WRITTEN REQUEST:
Quote the lines in these entries word for word.

Rows from a dataset:
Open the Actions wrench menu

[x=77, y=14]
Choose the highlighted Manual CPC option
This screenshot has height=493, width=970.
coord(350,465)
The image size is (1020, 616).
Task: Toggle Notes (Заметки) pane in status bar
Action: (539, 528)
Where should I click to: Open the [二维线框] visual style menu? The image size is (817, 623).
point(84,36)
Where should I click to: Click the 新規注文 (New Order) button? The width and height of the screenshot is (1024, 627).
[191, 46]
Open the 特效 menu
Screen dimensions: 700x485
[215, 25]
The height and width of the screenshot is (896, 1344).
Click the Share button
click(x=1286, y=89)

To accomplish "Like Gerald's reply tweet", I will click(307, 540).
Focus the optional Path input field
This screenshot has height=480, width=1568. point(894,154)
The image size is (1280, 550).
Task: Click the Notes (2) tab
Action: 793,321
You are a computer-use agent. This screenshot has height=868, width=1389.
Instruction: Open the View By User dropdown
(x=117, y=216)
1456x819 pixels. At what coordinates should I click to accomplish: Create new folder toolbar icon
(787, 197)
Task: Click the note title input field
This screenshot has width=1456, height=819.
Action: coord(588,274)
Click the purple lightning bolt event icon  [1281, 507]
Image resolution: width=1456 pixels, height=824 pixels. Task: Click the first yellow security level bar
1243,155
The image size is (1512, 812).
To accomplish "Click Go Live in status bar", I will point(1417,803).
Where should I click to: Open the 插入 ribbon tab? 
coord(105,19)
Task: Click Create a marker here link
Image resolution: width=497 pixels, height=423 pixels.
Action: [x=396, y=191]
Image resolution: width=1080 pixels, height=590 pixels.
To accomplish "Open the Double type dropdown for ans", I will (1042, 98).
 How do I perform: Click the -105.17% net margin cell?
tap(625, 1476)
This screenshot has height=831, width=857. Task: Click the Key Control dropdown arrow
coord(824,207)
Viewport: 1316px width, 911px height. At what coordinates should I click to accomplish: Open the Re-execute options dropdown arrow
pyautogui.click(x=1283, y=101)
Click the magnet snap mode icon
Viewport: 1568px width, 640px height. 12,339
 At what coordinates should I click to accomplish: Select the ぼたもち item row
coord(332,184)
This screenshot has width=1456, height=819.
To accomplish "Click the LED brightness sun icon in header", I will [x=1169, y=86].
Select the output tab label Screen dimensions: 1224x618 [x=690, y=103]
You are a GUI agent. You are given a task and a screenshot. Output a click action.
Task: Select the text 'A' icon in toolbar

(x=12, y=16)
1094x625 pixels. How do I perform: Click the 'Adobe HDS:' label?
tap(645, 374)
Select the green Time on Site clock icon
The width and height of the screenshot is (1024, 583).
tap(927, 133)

RESPONSE TO THE EXERCISE:
Open the Actions wrench menu

[x=77, y=14]
Choose the highlighted Manual CPC option
This screenshot has height=493, width=970.
coord(350,465)
The image size is (1020, 616).
Task: Toggle Notes (Заметки) pane in status bar
Action: (539, 528)
Where should I click to: Open the [二维线框] visual style menu? The image size is (817, 623).
point(84,36)
Where should I click to: Click the 新規注文 (New Order) button? The width and height of the screenshot is (1024, 627).
[191, 46]
Open the 特效 menu
Screen dimensions: 700x485
[215, 25]
The height and width of the screenshot is (896, 1344).
Click the Share button
click(x=1286, y=89)

To accomplish "Like Gerald's reply tweet", I will click(307, 540).
Focus the optional Path input field
This screenshot has height=480, width=1568. point(894,154)
The image size is (1280, 550).
Task: Click the Notes (2) tab
Action: 793,321
You are a computer-use agent. This screenshot has height=868, width=1389.
Instruction: Open the View By User dropdown
(x=117, y=216)
1456x819 pixels. At what coordinates should I click to accomplish: Create new folder toolbar icon
(787, 197)
Task: Click the note title input field
This screenshot has width=1456, height=819.
Action: coord(588,274)
Click the purple lightning bolt event icon  [1281, 507]
Image resolution: width=1456 pixels, height=824 pixels. Task: Click the first yellow security level bar
1243,155
The image size is (1512, 812).
To accomplish "Click Go Live in status bar", I will point(1417,803).
Where should I click to: Open the 插入 ribbon tab? 
coord(105,19)
Task: Click Create a marker here link
Image resolution: width=497 pixels, height=423 pixels.
Action: [x=396, y=191]
Image resolution: width=1080 pixels, height=590 pixels.
To accomplish "Open the Double type dropdown for ans", I will (1042, 98).
 How do I perform: Click the -105.17% net margin cell?
tap(625, 1476)
This screenshot has height=831, width=857. Task: Click the Key Control dropdown arrow
coord(824,207)
Viewport: 1316px width, 911px height. At what coordinates should I click to accomplish: Open the Re-execute options dropdown arrow
pyautogui.click(x=1283, y=101)
Click the magnet snap mode icon
Viewport: 1568px width, 640px height. 12,339
 At what coordinates should I click to accomplish: Select the ぼたもち item row
coord(332,184)
This screenshot has width=1456, height=819.
To accomplish "Click the LED brightness sun icon in header", I will [x=1169, y=86].
Select the output tab label Screen dimensions: 1224x618 [x=690, y=103]
You are a GUI agent. You are given a task and a screenshot. Output a click action.
Task: Select the text 'A' icon in toolbar

(x=12, y=16)
1094x625 pixels. How do I perform: Click the 'Adobe HDS:' label?
tap(645, 374)
Select the green Time on Site clock icon
The width and height of the screenshot is (1024, 583).
tap(927, 133)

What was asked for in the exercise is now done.